Given the records below, the lines starting at the line with "Where should I" and ending at the line with "Task: Click the Logout link in sidebar" should be output exactly, both end lines kept and pictures left out.

- _DATA SUPPLIED_:
◇ ◇ ◇ ◇

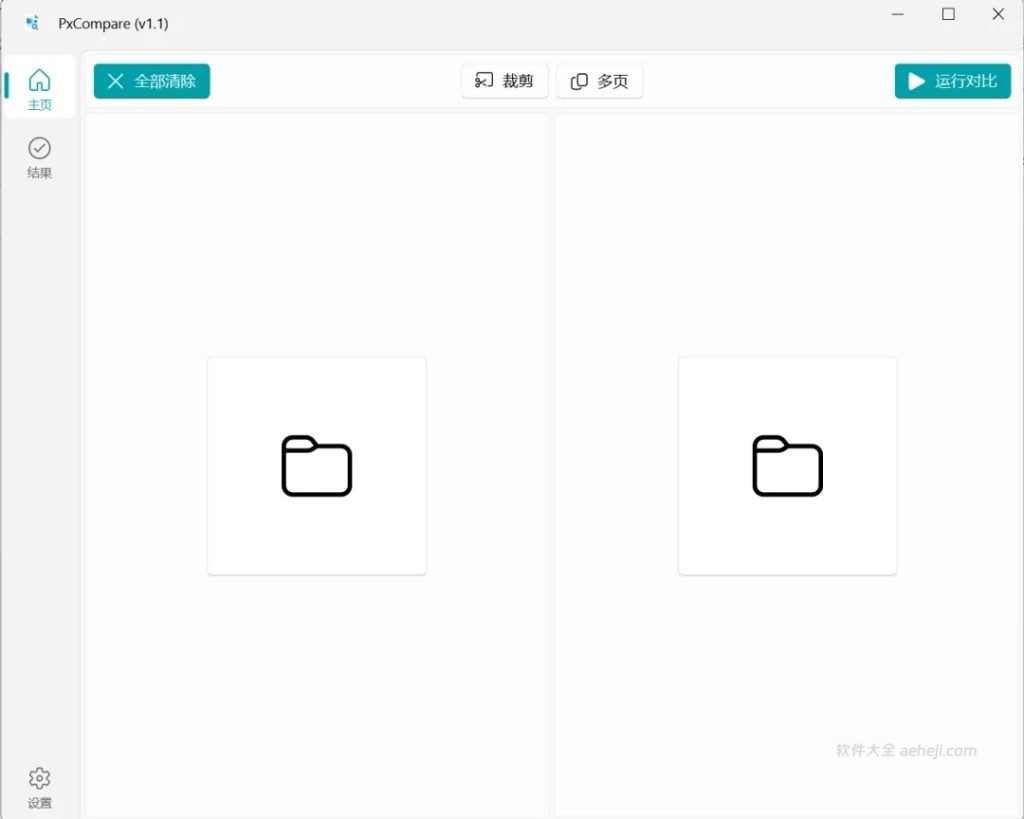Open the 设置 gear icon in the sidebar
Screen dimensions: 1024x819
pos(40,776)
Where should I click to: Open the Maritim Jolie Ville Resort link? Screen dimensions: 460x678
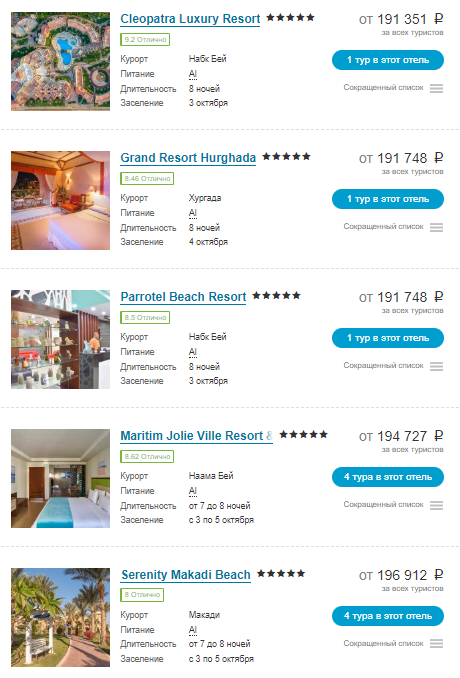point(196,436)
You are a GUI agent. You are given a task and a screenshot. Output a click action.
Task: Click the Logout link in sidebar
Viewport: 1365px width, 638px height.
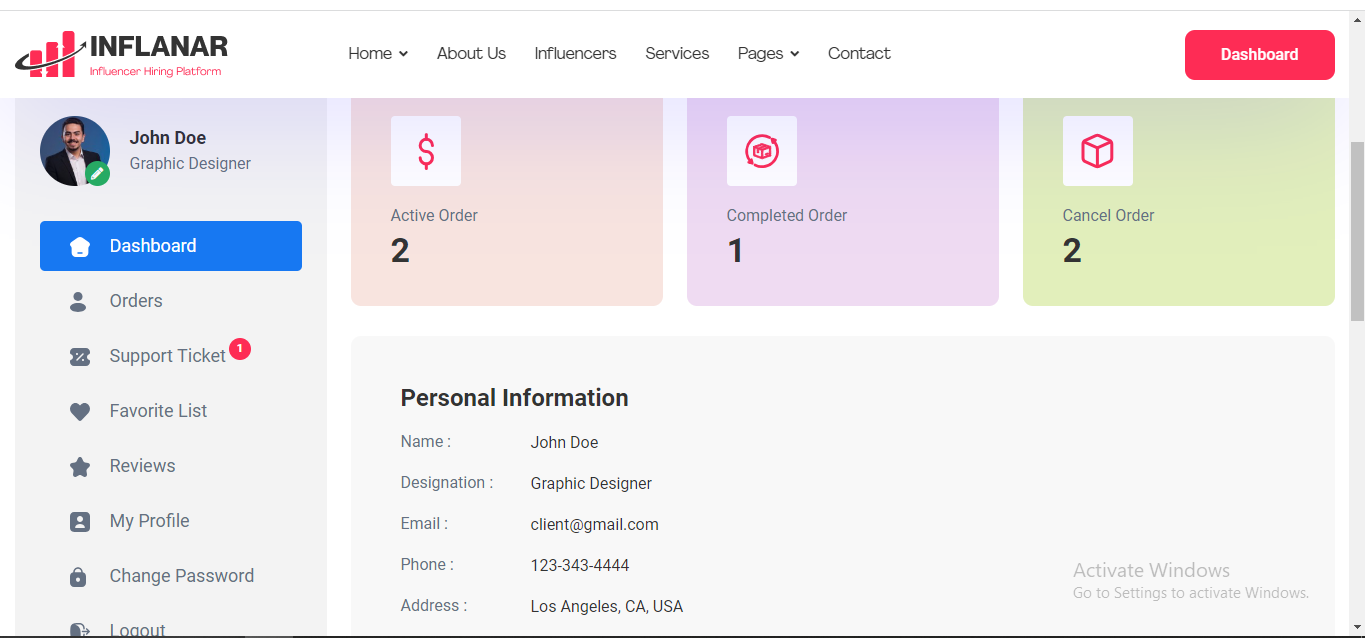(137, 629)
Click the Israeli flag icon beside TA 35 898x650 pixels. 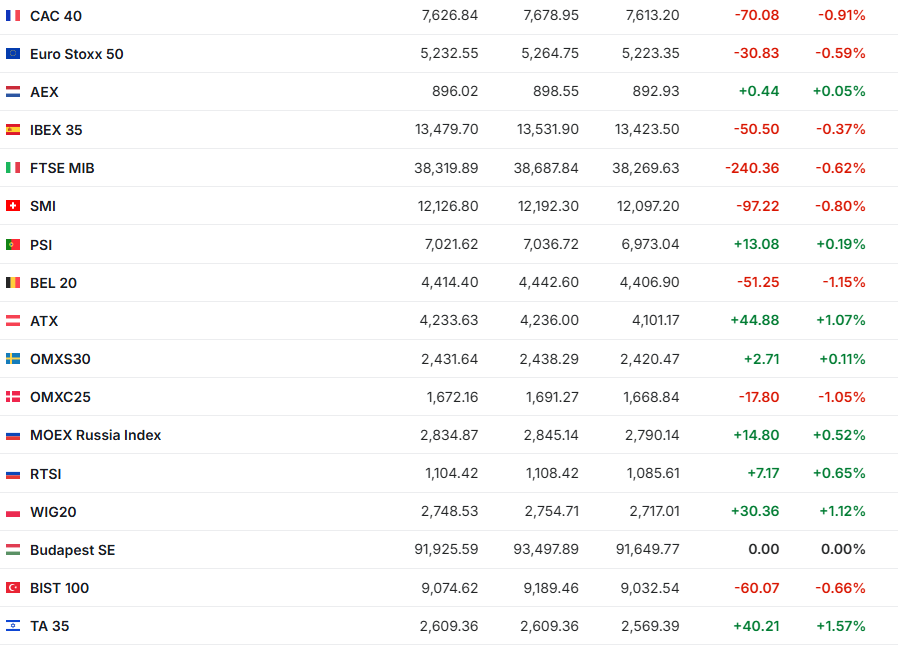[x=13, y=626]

◇ ◇ ◇ ◇

- _FINISHED TASK_:
Where should I click to: Open the Maritim Jolie Ville Resort link? Screen dimensions: 460x678
point(196,436)
You are a GUI agent. You are given a task and a screenshot. Output a click action.
Task: Click the Logout link in sidebar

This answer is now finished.